> **Zadanie**: W ilu wierszach poniższych wpisów występuje ciąg „This”? Policz z uwzględnieniem wielkości liter i podaj tylko liczbę.

> **Materiał do zadania**:
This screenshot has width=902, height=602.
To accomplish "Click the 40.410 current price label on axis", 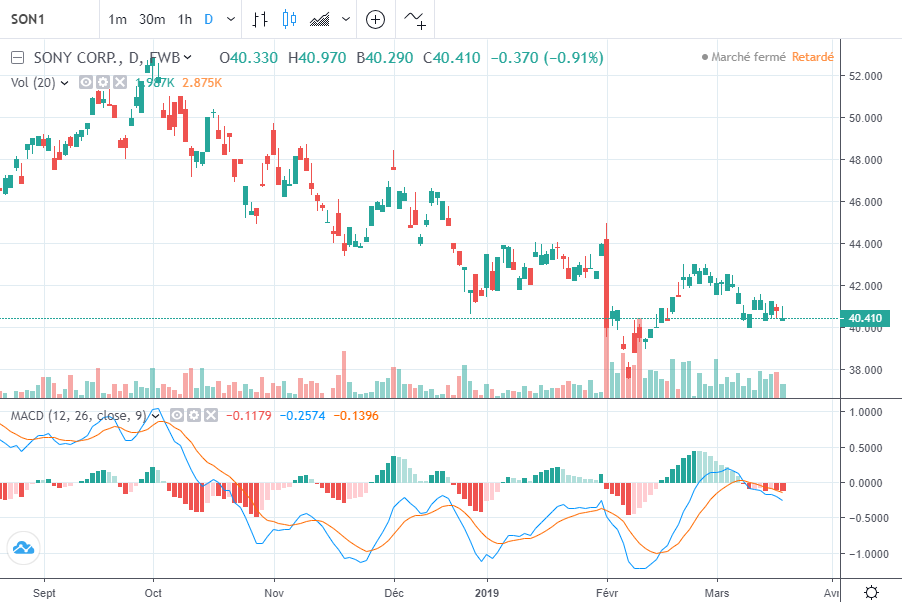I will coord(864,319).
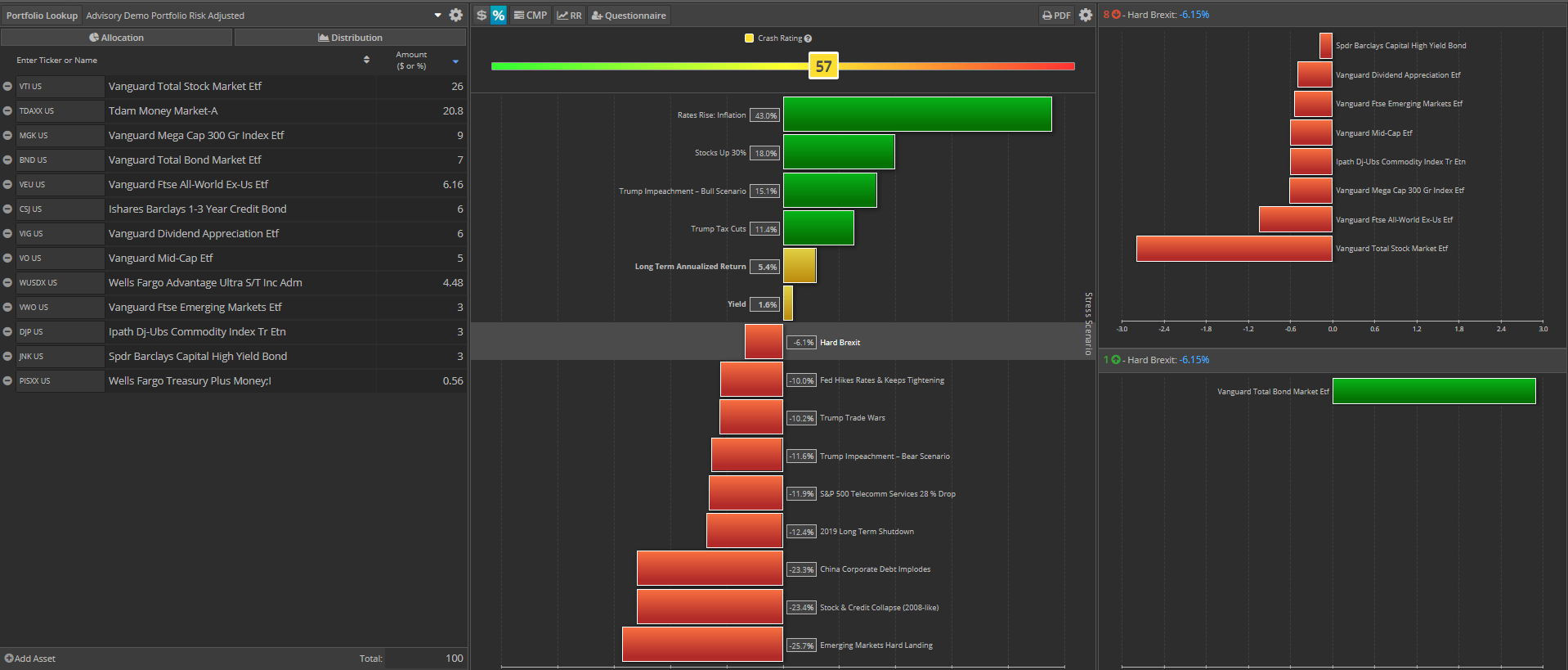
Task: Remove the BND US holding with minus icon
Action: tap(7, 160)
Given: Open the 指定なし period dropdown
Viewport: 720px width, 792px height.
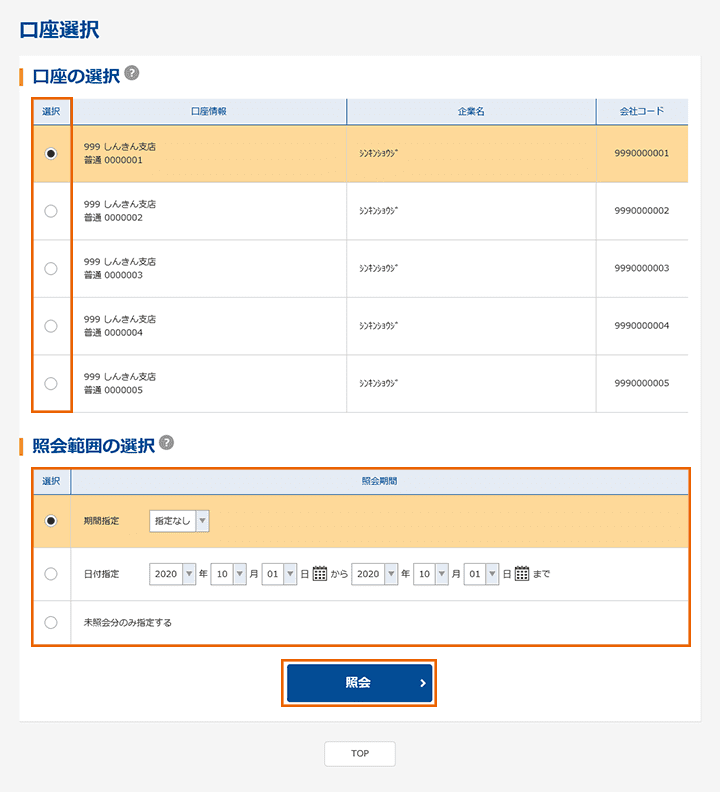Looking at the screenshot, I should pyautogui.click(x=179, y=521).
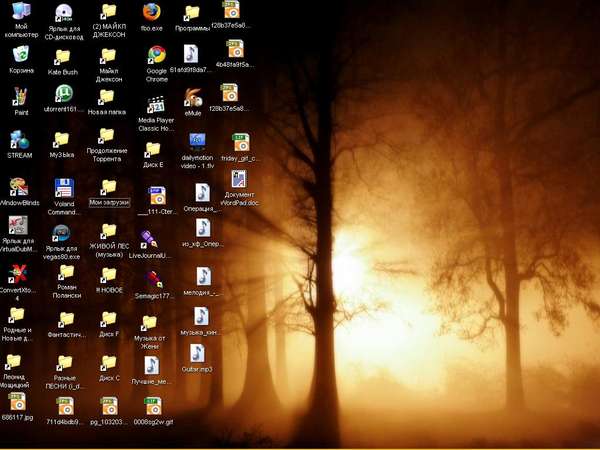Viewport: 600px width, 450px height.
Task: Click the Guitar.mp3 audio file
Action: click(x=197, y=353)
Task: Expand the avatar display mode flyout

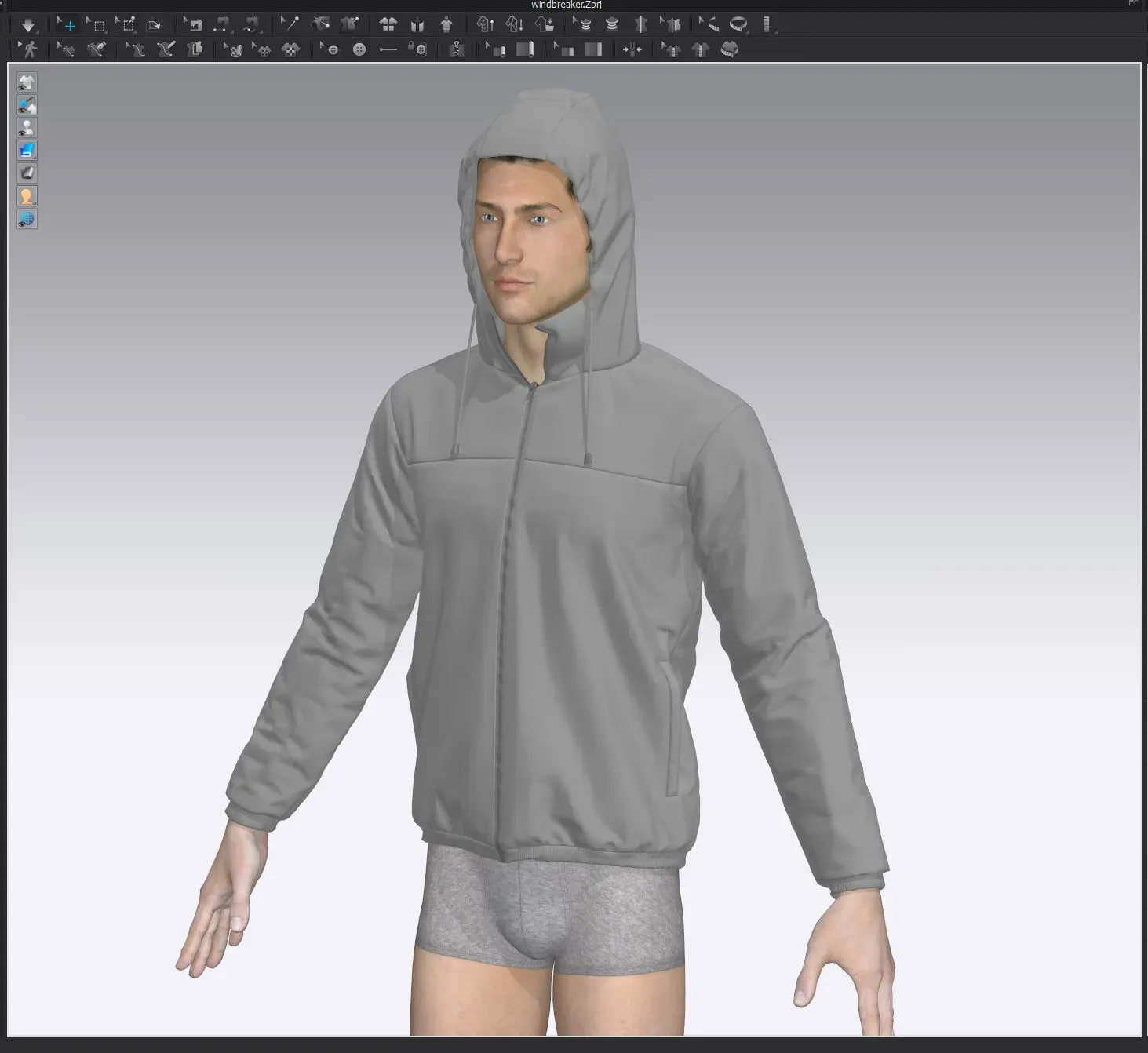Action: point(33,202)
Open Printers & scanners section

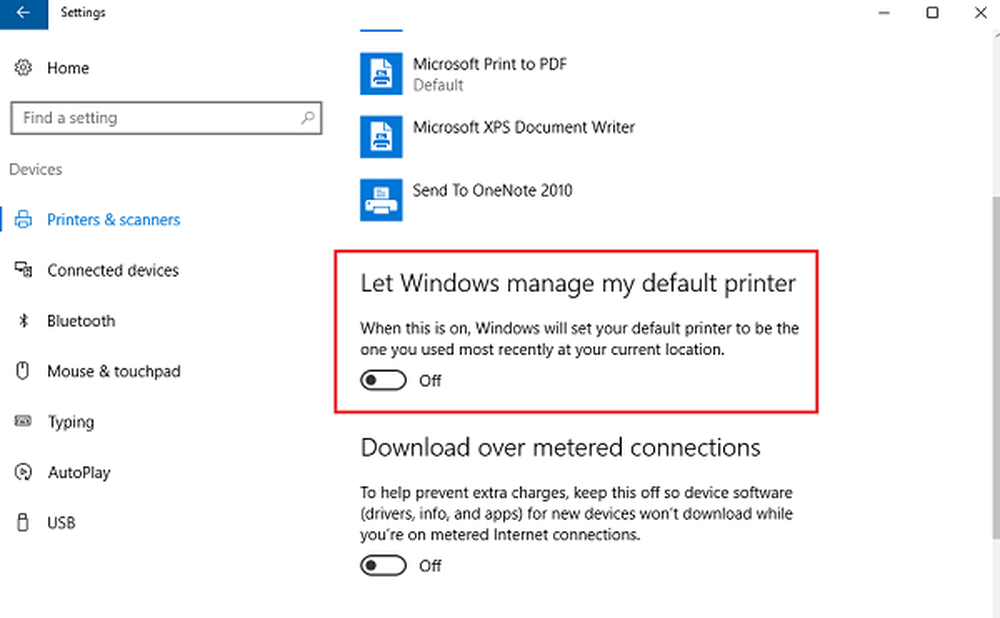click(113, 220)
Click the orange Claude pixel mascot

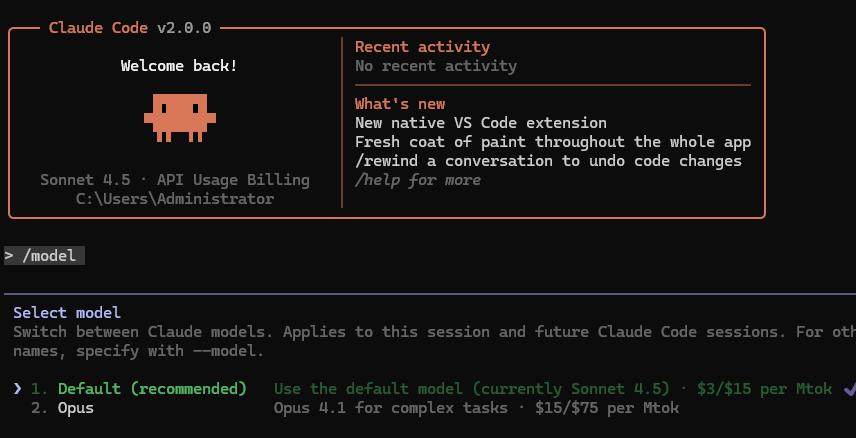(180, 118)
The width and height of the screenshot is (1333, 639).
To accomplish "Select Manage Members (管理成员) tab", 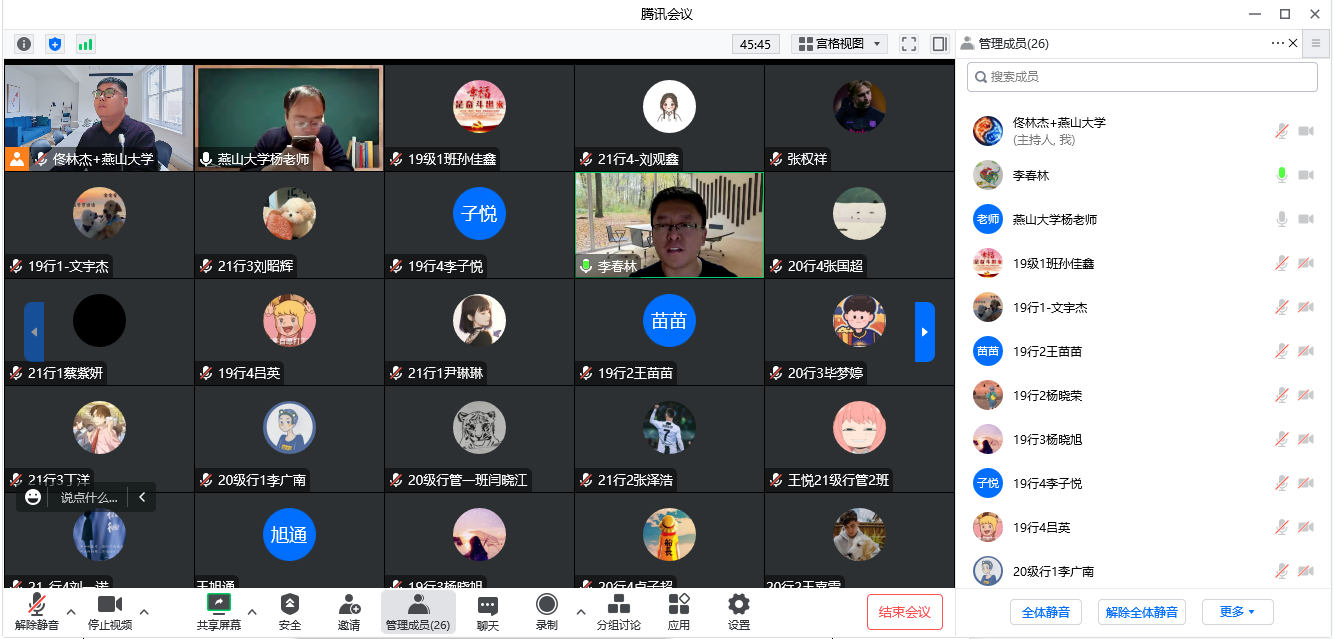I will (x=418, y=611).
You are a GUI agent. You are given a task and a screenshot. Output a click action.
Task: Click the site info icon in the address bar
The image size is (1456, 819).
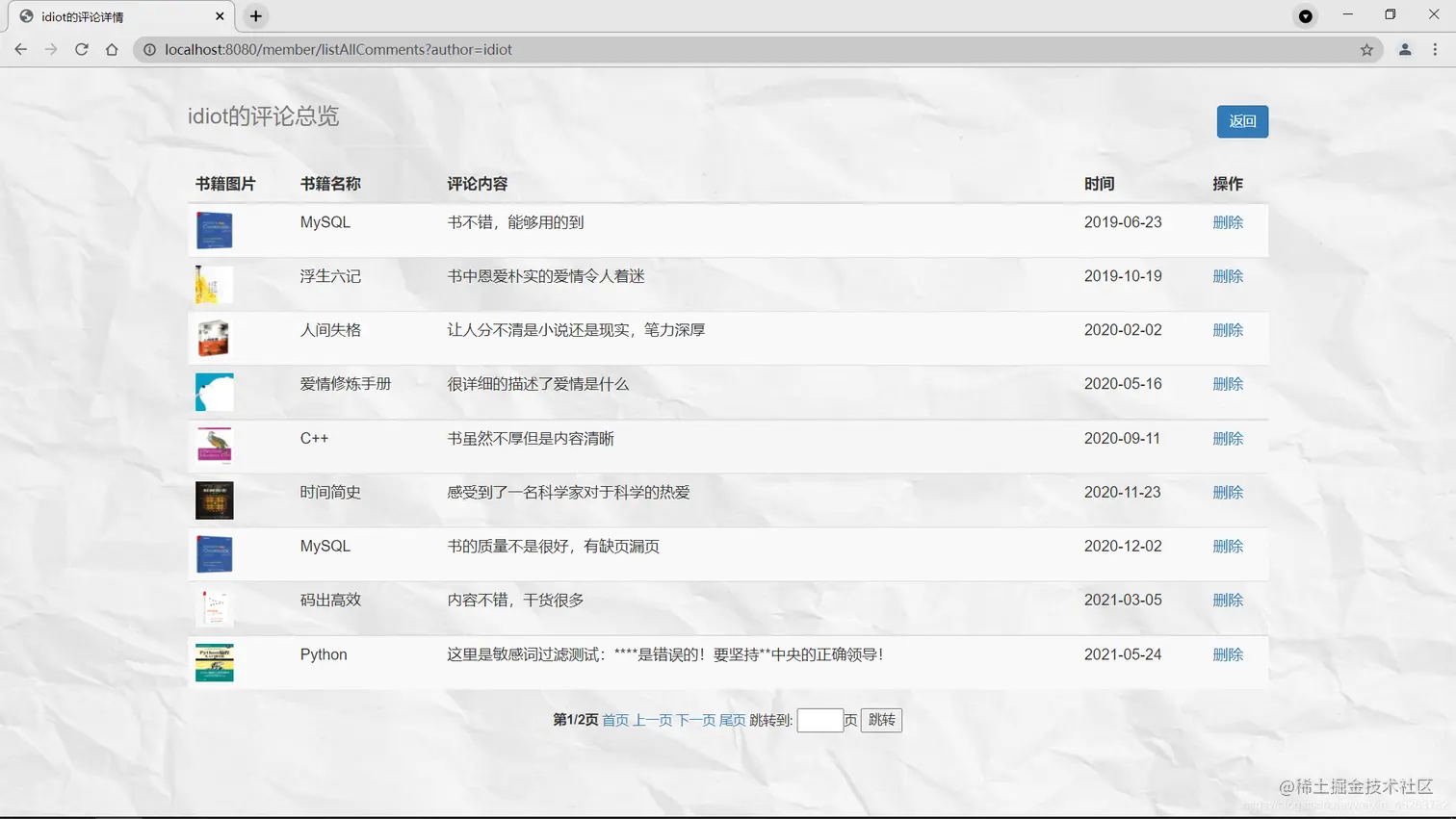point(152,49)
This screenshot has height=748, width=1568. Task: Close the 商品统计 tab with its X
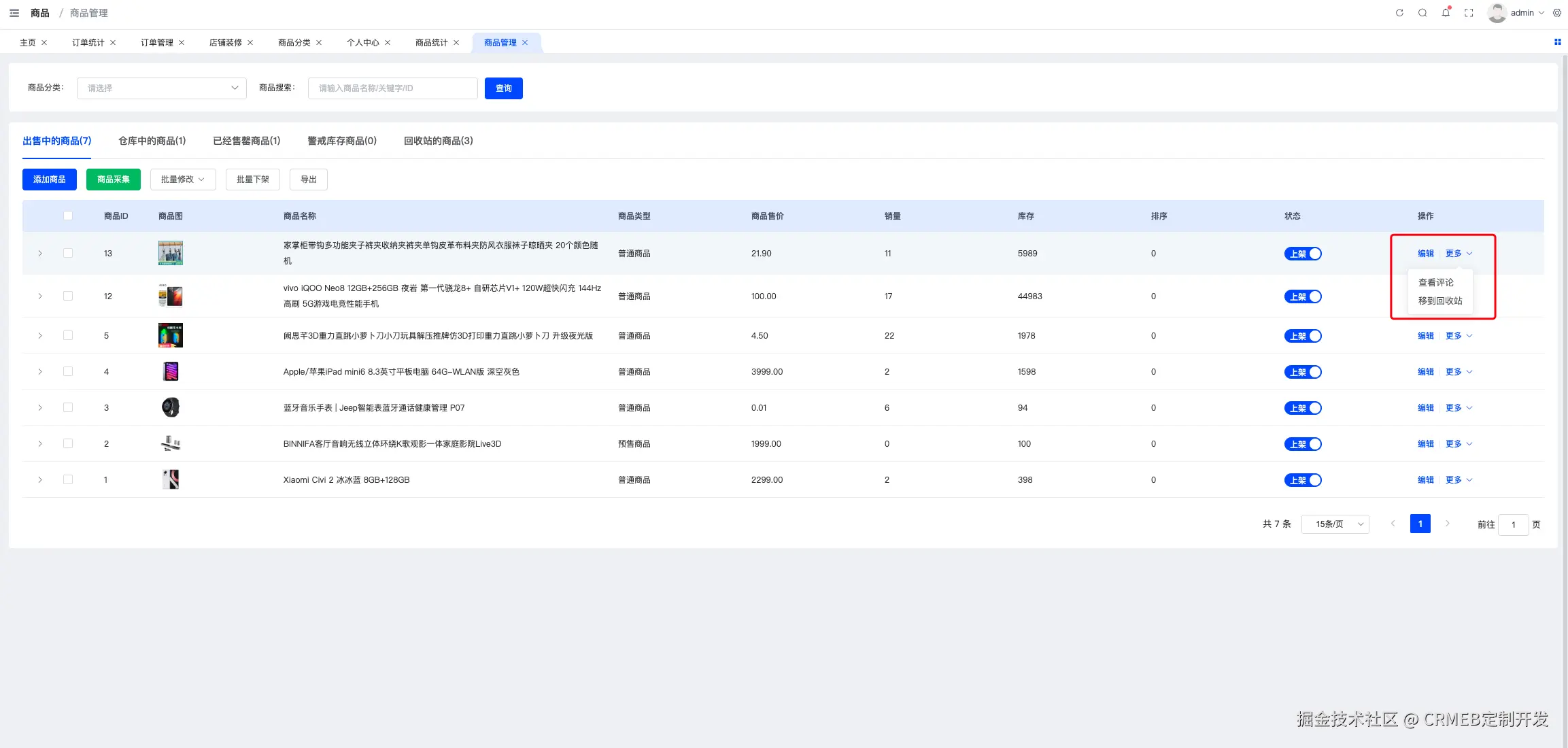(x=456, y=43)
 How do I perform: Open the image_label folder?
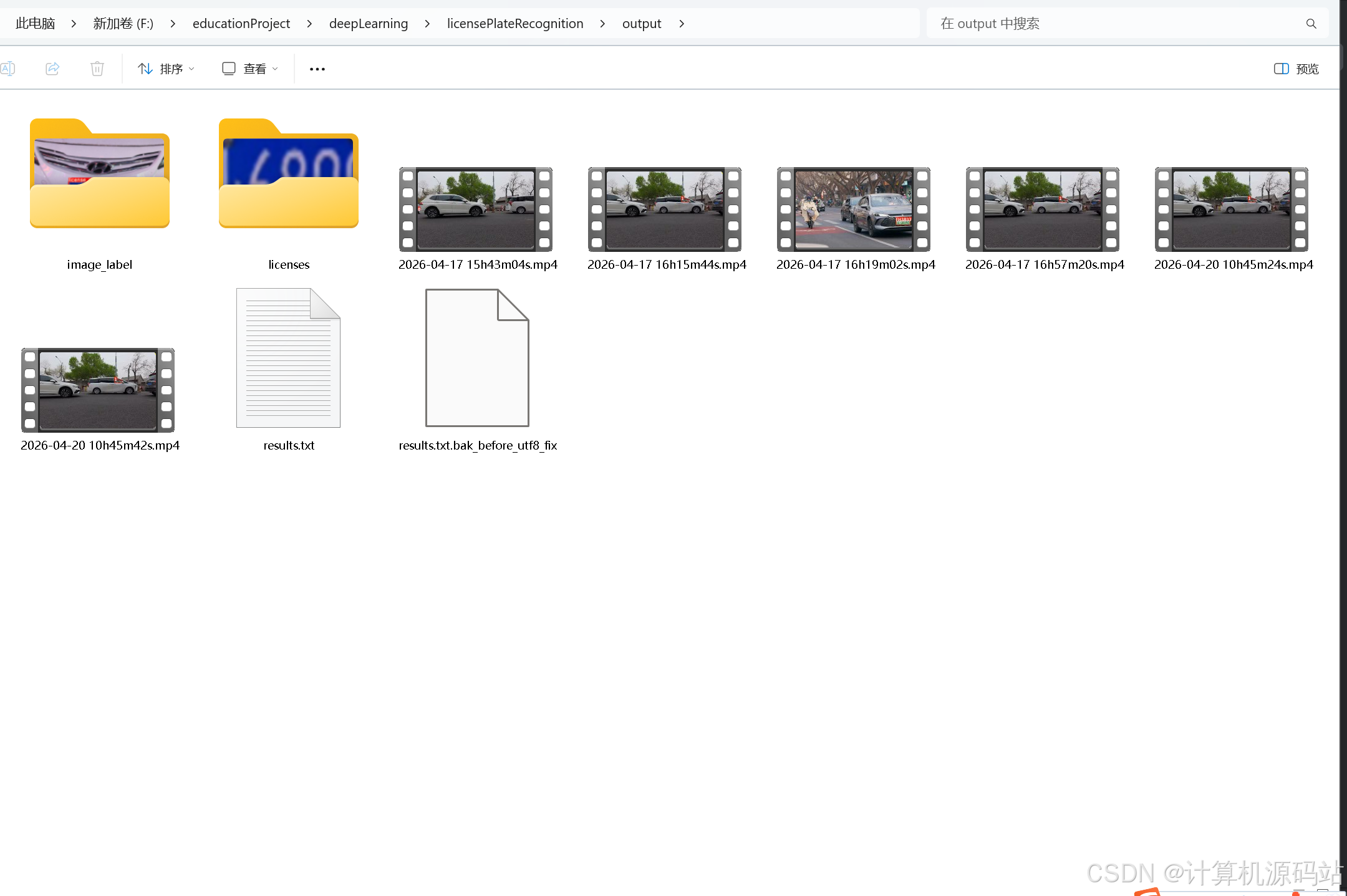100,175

> **Odpowiedź**: 2